Before Christmas, I started watching a film called 12 Dates of Christmas (imagine if Groundhog Day hooked up with Hallmark and you’d have a clear picture). Ironically, I didn’t finish it for several days. By then, our days started to look like mirror cousins. Aside from an emergency trip to the hospital involving a two-day stay for my daughter and her angry appendix, our quarantine time lasted for over two weeks. When it’s Christmas, you miss a lot: parties, end-of-the-year celebrations, delicious meals, SDC time, family in town, friend gatherings and church.
Last night, day 172 of our at-home stay, we watched yet another movie–after all, there’s only so much you can do when you have 10% of your energy back and shuffling to the bathroom wears you out. Andrew Cheney’s 77 Chances showcased yet another way we live the same day over and over. How do we get out of this vicious and monotonous cycle? Usually, at least in the film arena, the main character has to develop some major change in his character before nature proceeds forward and Father Time gets back from his nap. That’s true for them, but what about real life?
So, what am I supposed to learn here, Lord?
Our family had the opportunity to gain some birds-eye vision over the holidays when our oldest child ended up in the hospital. We saw firsthand how our Father takes care of His children and listens when we cry out to Him. He mercifully paved a way through the desert when there seemed to be no way. And He kept reassuring us that He had us all in His hands.
Christmas didn’t look anything like it normally does and my husband and daughter didn’t get home until later in the afternoon. Yet, we were together. We had each other–in sickness and weakness–but we were together. Presents and timelines and parties don’t matter. And plans should always be held loosely.
Aside from Plan F, we were also humbled by how fragile life is and how frail we can be. We don’t “got this” like we often think we do. We are human and from dust we shall return. It’s good to be reminded that we need God. He holds the universe together, not me. Reassuring as that should be, it somehow freaks us out when we realize that we aren’t in control. I am realizing that I don’t like weakness. It makes me uncomfortable and fatigued after a while. I’m not one of those people who loves to rescue people emotionally and mentally and I’m certainly not comfortable with constant physical weakness. Yeah, I know; I would make a horrible nurse (aside from the fact that I don’t do well with bodily fluids).

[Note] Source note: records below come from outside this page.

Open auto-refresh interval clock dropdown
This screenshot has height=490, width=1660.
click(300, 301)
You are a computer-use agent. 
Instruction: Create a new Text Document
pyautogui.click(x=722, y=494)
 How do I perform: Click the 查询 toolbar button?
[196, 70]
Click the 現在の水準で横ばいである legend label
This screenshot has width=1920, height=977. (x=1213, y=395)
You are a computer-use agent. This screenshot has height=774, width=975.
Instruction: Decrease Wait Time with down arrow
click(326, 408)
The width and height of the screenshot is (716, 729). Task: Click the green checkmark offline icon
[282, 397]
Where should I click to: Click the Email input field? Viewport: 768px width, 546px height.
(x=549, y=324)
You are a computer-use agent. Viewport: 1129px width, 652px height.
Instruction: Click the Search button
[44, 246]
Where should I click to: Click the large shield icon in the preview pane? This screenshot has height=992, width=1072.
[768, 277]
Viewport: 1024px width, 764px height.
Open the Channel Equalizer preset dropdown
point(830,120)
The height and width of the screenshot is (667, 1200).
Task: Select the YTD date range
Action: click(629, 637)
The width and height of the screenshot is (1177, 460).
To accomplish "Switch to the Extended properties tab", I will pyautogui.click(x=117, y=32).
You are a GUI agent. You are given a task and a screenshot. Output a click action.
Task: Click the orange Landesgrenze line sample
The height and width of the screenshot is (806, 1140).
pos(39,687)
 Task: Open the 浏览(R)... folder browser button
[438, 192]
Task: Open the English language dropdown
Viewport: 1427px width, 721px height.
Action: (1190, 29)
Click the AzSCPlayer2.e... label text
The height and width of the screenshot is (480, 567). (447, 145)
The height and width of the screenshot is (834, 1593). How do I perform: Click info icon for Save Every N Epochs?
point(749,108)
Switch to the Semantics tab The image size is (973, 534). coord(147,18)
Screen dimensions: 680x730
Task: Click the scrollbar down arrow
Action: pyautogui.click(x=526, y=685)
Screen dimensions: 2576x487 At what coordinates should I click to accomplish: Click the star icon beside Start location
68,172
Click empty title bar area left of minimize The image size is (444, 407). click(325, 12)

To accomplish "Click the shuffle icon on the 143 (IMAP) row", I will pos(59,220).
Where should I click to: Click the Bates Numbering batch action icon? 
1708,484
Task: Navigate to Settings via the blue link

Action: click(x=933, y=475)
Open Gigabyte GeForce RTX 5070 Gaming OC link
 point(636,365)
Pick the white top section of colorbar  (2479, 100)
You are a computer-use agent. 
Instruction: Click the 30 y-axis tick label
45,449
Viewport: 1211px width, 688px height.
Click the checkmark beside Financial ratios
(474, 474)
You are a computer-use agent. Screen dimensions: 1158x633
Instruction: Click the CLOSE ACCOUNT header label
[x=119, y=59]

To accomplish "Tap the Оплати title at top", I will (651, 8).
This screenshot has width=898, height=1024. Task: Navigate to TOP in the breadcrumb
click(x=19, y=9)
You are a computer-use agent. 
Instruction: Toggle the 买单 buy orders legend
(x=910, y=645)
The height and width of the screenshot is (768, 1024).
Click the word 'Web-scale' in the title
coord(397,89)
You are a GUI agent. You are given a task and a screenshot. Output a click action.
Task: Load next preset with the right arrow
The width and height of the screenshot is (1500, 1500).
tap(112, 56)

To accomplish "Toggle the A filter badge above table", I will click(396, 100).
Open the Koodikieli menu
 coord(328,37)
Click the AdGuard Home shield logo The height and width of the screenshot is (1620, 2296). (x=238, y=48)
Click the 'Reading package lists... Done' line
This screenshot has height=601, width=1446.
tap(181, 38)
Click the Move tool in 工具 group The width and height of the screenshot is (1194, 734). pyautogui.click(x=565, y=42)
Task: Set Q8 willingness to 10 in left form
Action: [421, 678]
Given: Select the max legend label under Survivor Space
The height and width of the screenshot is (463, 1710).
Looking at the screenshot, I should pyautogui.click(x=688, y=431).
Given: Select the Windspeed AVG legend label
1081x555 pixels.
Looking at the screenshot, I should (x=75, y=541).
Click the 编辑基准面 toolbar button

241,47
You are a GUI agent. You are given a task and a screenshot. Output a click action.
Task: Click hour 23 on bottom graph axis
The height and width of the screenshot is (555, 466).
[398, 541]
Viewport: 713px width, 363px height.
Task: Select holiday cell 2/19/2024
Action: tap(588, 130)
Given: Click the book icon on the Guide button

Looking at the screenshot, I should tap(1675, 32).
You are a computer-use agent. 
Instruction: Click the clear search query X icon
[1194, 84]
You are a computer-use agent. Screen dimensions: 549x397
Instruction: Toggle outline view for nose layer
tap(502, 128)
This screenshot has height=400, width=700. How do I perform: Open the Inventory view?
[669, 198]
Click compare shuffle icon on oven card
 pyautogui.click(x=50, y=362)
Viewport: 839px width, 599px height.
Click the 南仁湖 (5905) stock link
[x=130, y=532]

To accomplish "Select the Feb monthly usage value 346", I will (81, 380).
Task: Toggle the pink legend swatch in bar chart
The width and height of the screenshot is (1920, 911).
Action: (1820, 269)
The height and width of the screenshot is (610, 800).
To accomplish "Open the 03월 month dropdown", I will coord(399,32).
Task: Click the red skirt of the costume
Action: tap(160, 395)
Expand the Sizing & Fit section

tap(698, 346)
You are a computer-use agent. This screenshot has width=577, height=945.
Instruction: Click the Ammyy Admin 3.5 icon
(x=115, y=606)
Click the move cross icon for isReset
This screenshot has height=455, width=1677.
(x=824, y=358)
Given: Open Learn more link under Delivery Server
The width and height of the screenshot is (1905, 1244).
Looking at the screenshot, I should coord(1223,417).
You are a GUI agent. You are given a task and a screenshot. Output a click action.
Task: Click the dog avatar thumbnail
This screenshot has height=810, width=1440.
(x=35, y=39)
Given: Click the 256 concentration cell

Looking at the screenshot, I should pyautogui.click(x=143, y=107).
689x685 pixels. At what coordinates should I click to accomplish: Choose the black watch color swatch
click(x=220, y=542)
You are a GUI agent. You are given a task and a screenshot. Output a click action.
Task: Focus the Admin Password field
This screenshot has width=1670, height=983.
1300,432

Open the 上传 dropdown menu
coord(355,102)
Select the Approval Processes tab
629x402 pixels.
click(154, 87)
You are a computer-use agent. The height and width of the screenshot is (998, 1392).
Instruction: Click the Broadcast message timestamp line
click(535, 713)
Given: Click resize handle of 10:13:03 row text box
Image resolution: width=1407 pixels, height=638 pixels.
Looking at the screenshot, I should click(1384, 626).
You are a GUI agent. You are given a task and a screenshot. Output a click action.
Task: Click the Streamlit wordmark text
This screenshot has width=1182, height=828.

Learning about perspective, priorities, and faith is what this blog has always been about, but I forget the truths. We all do. It’s easy to think that shiny new thing, that event, that place is going to be the quintessential fulfillment of our holiday dreams. And then everything gets pulled out from under you and none of those previous “priorities” matter anymore. You are just grateful to have your three kids home under roof and have the stamina to take care of them.
You’re thankful that this life isn’t the last chapter, but that we get to write a whole new book in eternity in the Presence of our Loving Creator.
You’re thankful that sin and sickness and death don’t get the final word.
You’re thankful for cohesive relationships. For love in the midst of pain. For compassion in the midst of fatigue. For truth when the mind wants to play tricks on you.
You’re thankful that God promises to never leave for forsake us. And because of that truth, we can keep doing this life–even the hard, repetitive days.